◆ Exercise directions: With pictures omitted, output the records below exactly as they appear.

═══ Data listing ═══

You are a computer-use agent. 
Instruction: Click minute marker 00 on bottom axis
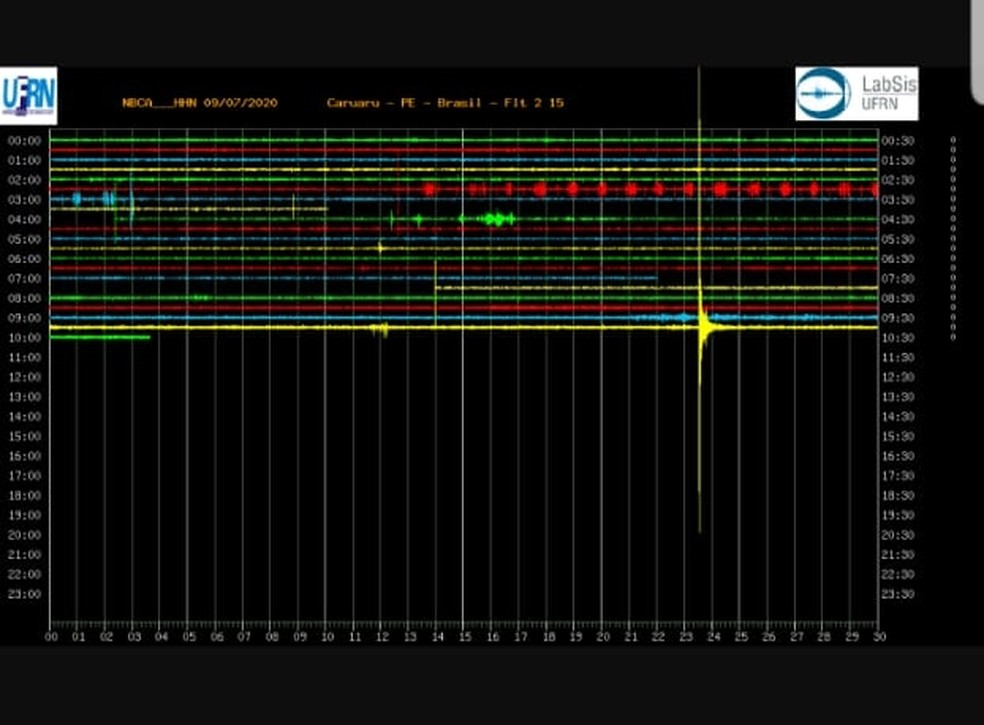51,636
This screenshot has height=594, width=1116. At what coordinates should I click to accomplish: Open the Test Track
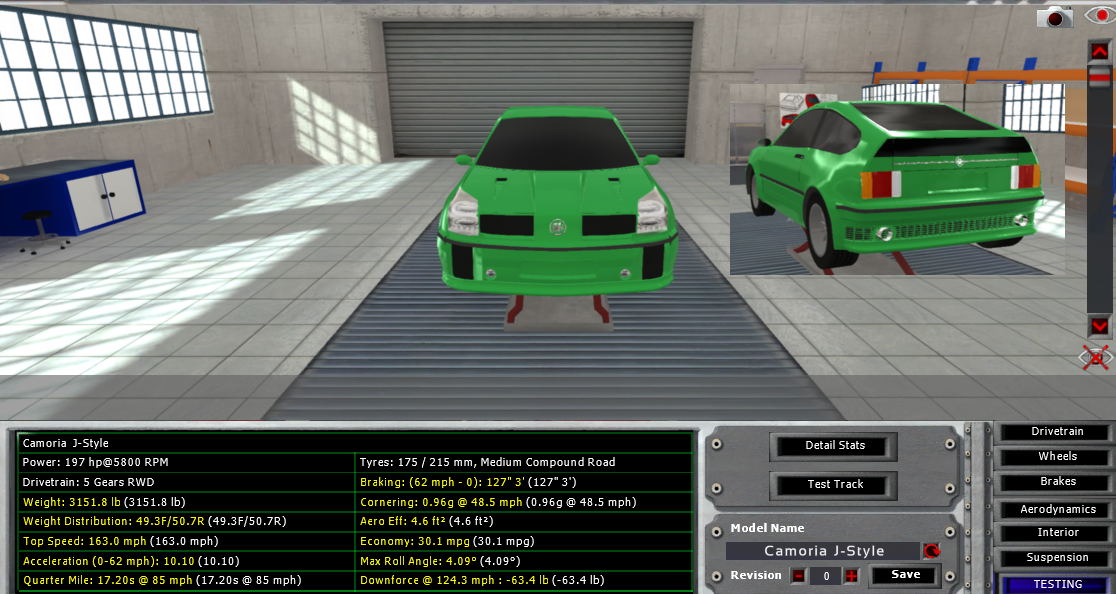coord(834,484)
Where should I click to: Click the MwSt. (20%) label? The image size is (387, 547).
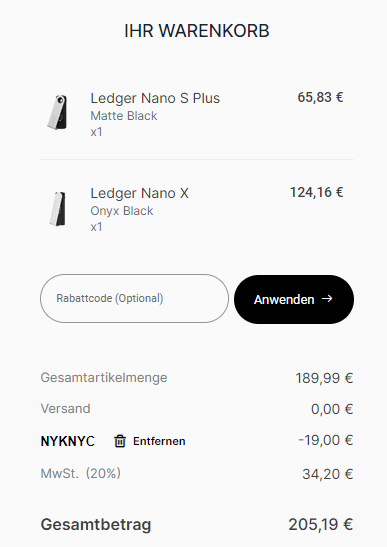[81, 474]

═══

◆ Response below:
You are a computer-use agent. 
Instruction: Click minute marker 00 on bottom axis
51,636
This screenshot has height=594, width=1116. At what coordinates should I click to accomplish: Open the Test Track
coord(834,484)
Where should I click to: Click the MwSt. (20%) label? The image size is (387, 547).
[81, 474]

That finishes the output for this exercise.